**Reading text**

-------

Bayes' theorem

$$ P(A \mid B) = \frac{P(B \mid A) P(A)}{P(B)}$$

Problem statement

  • A drug test where the probability of a user testing positive is 0.99 and the probability of a non-user testing negative is also 0.99.
  • If someone tests positive, what's the probability of them being a user?
  • Need to know the level of users in the population, suppose it's 0.5%.

Events, outcomes, probabilities

Deck of cards

  • A probability is a number between zero and one inclusive: $p \in [0,1]$.
  • Start with a set of elements called possible outcomes.
  • Experiment is the selection of one outcome.
  • Event is a subset of possible outcomes.
  • An event occurs if the selected outcome is in the subset.
  • Probability of an event is number of possible outcomes in event divided by the total number.
  • Watch out, sets can be infinite and/or uncountable.

Simulation

In [1]:
import numpy as np

print(np.random.binomial(1, 0.01))

# https://docs.scipy.org/doc/numpy-1.15.1/reference/generated/numpy.random.binomial.html
x = np.random.binomial(1, 0.01, 1000)
print(np.sum(x))
0
9
In [2]:
# Helper function, returns True with probability P, False otherwise.
def true_with_prob_p(p):
    return True if np.random.binomial(1, p) == 1 else False

# Simulate the selection of a random person from the population.
# Return True if they are a drug user, False otherwise.
# True is returned with probability 0.005.
def select_random_person():
    return true_with_prob_p(0.005)

# Simulate the testing of a person from the population.
# Return True if they test positive, False otherwise.
# Non-users test positive with probability 0.01.
# Users test positive with probability 0.99.
def test_person(user):
    if user:
        return true_with_prob_p(0.99)
    else:
        return true_with_prob_p(0.01)
    
# Run an experiment - take a random person from the population
# and test whether or not they are positive.
def run_experiment():
    user = select_random_person()
    test = test_person(user)
    return (user, test)
In [3]:
# Run the experiemnt 10,000 times.
y = [run_experiment() for i in range(10000)]

# Count the number of users who tested positive.
user_and_positive = [True for i in y if i[0] == True and i[1] == True]

# Count the number of non-users who tested positive.
nonuser_and_positive = [True  for i in y if i[0] == False and i[1] == True]
In [4]:
np.sum(user_and_positive)
Out[4]:
52
In [5]:
np.sum(nonuser_and_positive)
Out[5]:
98
In [6]:
import matplotlib.pyplot as plt

plt.bar([0, 1], [np.sum(user_and_positive), np.sum(nonuser_and_positive)])
plt.xticks([0, 1], ('Users', ('Non-Users')))
plt.title("People who tested positive")
Out[6]:
Text(0.5,1,'People who tested positive')

Analysis

$$ P(User \mid Positive) = \frac{P(Positive \mid User) P(User)}{P(Positive)} = \frac{P(Positive \mid User) P(User)}{P(Positive \mid User)P(User) + P(Positive \mid Nonuser)P(Nonuser)}$$
In [7]:
# Probability that you're a user.
p_user = 0.005

# Probability that you're a non-user.
p_nonuser = 1 - p_user

# Probability that a user tests positive.
p_positive_user = 0.99

# Probability that a non-user tests negative.
p_positive_nonuser = 1.0 - 0.99

# Probability that you test positive.
p_positive = p_positive_user * p_user + p_positive_nonuser * p_nonuser

# Bayes' theorem.
top_line = p_positive_user * p_user
bottom_line = p_positive
p_user_positive = top_line / bottom_line

# Show result.
print(p_user_positive)
0.33221476510067094

End

-------

**Source data**

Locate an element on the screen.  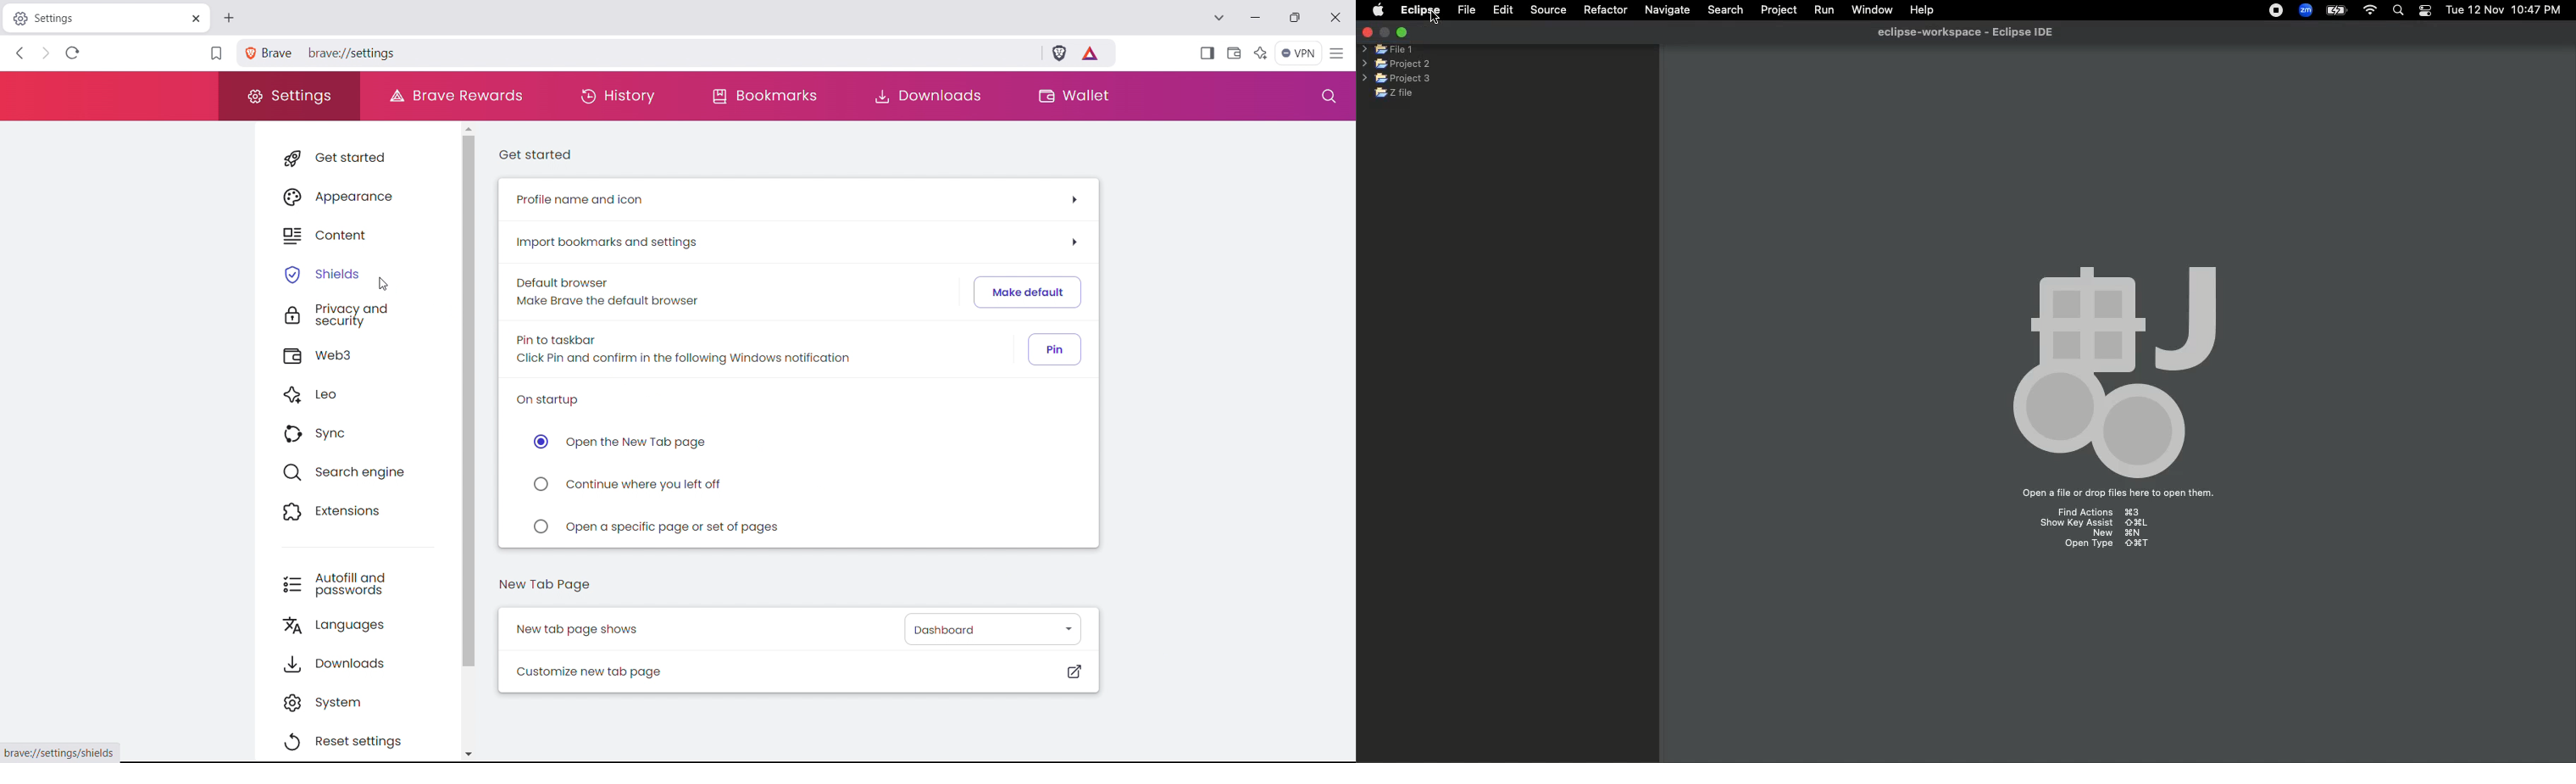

-------

**Set tasks**
- a) In the Bayes' theorem notebook, what share of the population is assumed to be drug users?
- b) Using the comments in the Bayes' theorem notebook, explain how the function run_experiment simulates a single trial.
- c) Shorten the list under "Deck of cards" in the Bayes' theorem notebook, starting "A probability is a number between zero and one", into a compact bulleted list that keeps its main facts.

**Outputs by task**
- a) 0.5%, which the code uses as a probability of 0.005.

- b) It picks a random person from the population, who is a user with probability 0.005. It then tests that person, returning a positive result with probability 0.99 for a user and 0.01 for a non-user. It returns the pair (user, test).

- c)
- A probability lies in [0, 1].
- Possible outcomes form a set, and an experiment selects one of them.
- An event is a subset of outcomes. It occurs if the selected outcome is in that subset.
- An event's probability is the number of its outcomes divided by the total number of outcomes.
- Sets may be infinite or uncountable.